A native of Tuam, with whom he won 10 county titles, he formed an attacking partnership with his neighbor Frank Stockwell and the pair were later to become known as the Terrible Twins. Purcell gave what many believe to be his finest display in that 1956 win over Cork, and his personal total of 2-5 in the game remains a record for a 60-minute final.
In a career that spanned the 1940s, ’50s and ’60s, he also won a National League medal and three Railway Cup medals.
“He really was a remarkable performer,” said GAA president Sean Kelly, “and the fact that he could play in so many positions marked him as a man apart, but then he had such a wonderful range of skills that anything was possible.”
Affectionately known as The Master? from his teaching days, Purcell also served as an administrator chairing both Galway county and football boards. “Together with Frank Stockwell, his name has gone into folklore,” added Kelly, “and he will always be remembered as a giant of the game.”

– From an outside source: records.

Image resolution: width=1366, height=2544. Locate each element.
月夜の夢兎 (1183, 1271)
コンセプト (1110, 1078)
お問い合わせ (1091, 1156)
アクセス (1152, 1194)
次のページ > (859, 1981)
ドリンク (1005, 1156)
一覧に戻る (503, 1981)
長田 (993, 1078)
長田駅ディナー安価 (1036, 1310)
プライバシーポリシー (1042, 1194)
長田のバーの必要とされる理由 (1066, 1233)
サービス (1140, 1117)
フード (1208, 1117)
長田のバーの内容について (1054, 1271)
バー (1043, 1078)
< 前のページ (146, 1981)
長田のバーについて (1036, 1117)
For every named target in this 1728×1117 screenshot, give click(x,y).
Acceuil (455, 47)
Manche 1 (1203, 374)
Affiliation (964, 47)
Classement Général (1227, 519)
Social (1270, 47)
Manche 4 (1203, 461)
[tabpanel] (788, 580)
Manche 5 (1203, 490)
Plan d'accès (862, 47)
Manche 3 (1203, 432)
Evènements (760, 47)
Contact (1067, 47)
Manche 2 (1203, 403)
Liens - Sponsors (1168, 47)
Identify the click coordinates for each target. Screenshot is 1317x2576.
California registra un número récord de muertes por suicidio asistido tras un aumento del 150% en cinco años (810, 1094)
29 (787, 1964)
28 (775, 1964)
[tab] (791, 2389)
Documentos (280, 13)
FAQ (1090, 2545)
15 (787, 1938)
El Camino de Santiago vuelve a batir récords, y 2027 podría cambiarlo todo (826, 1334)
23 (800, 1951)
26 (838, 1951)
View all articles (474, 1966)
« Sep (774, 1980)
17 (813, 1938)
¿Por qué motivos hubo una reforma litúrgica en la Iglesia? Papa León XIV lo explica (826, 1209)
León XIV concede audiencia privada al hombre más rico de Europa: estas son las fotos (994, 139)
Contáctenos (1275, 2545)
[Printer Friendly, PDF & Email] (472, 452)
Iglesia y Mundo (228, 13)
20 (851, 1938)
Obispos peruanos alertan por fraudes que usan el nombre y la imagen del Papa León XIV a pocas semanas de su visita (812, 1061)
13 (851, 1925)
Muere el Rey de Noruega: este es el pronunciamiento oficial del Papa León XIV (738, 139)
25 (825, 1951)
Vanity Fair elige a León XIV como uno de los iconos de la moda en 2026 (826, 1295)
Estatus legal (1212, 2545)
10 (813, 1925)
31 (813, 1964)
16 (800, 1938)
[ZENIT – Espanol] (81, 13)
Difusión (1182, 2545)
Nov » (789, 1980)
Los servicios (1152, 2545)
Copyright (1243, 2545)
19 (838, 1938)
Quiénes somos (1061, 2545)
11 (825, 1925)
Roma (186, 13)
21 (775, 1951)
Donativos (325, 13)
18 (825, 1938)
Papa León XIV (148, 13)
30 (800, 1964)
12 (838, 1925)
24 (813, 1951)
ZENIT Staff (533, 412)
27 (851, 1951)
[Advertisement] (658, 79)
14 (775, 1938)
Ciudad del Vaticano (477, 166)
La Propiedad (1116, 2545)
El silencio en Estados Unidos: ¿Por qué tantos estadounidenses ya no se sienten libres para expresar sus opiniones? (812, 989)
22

Galway county board chairman, Frank Burke, said Purcell was revered all over the county. “Regarded as the best ever exponent of the skills of Gaelic football, he represented Galway in all central positions from full-back to full-forward with equal success. The brilliance of The Master? was balanced with a remarkable measure of humility and caring and he brought a human touch to everything he did,” Burke said.
Sean Purcell is survived by his sons John and Robert, daughters Ruth, Mary (who is married to former Dublin captain and manager Tom Carr), Frances and Louise.